What happened next is Cortez told her it wasn’t up to her, with all due respect he had been contracted to take care of her, and this wasn’t her arrangement to undo. If she didn’t want to see him, she could stay inside the house and he or his friend would drop off supplies and protect her from the outside. She insisted, no thank you, told him to leave her be, and then someone hit him on the side of the head.

“Someone hit you or her?”

“Me. I said me.”

“With what?”

“I do not know. Something hard and flat.” Cortez ducks his head, embarrassed. “I was hit very hard. I was knocked unconscious.” He steps back, raises his hands, looks at me wide eyed, like, Sounds impossible, I know, but that’s what happened . “I was out cold for I don’t know how long, not long I think, and when I woke up, she was gone. I went inside and ran up and down, three times I searched for her. But the house was as you see it. She is gone.”

“Holy moly,” I say.

“Yes,” says Cortez drily, and now it’s my voice he puts on, flat and solemn. “Holy moly.”

“So what are you doing here now, Mr. Cortez?”

“Waiting for her. A friend I have, Mr. Wells, is out looking while I wait—often the missing simply return. Ellen, meanwhile, minds the home front. Listen, I don’t care if that girl wants to be found or not. We’re going to find her. That cop comes back and finds her gone, I’m finished.”

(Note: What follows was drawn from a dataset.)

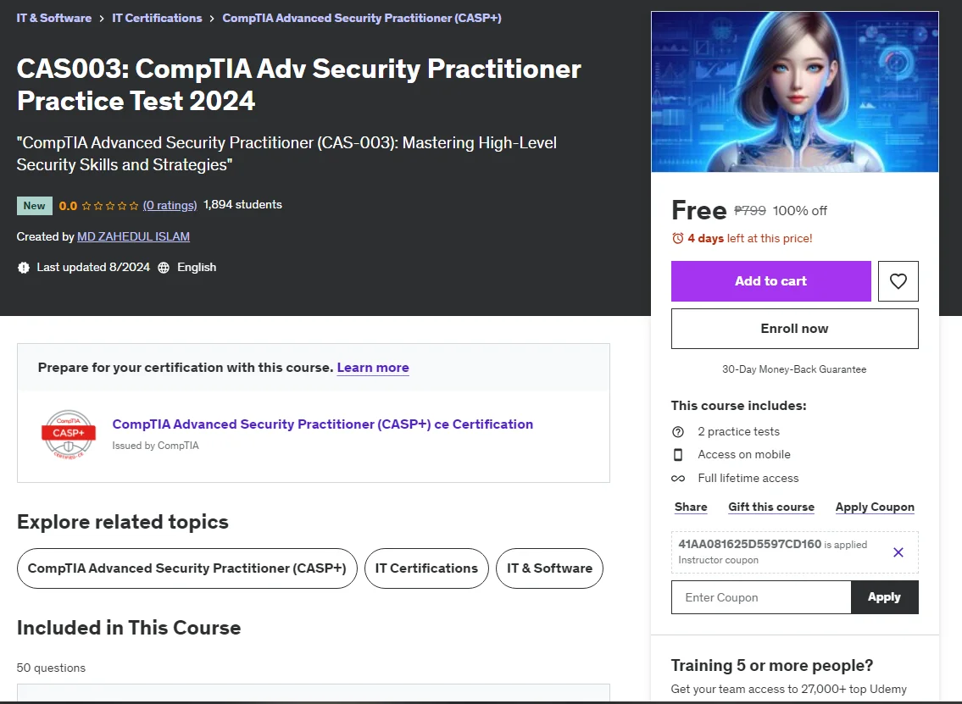Select the IT Certifications topic pill
This screenshot has height=704, width=962.
point(426,568)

“That contract, I think, has been abrogated.”

“Why? Oh—dead?” Cortez does not look saddened by this news. “Who killed him?”

“I’m working on it.”

He pauses, tilts his head. “Why?”

“I don’t know yet. I’ll know when I find the killer.”

“I don’t mean why was he killed. I mean, why are you working on it?”

I take one more turn around the small house, Houdini close at my heels. I check the locks on the window, look for fingerprints, footprints, anything. Did someone do this to her, or did she do it herself, slip out from under the protection that Brett had arranged? Was she kidnapped? The suitcase says she was waiting for someone, presumably the mysterious Mr. N. But the mysterious Mr. N. is dead, right?

For a long time I stare into Martha Milano’s empty closet, and then I go back downstairs, find Cortez lounging in the recliner, his cigarette raised like a scepter.

“I tell you, this whole thing, it’s a bad sign,” he says. “Me losing track of someone I’m supposed to look after? That is a bad fucking sign.”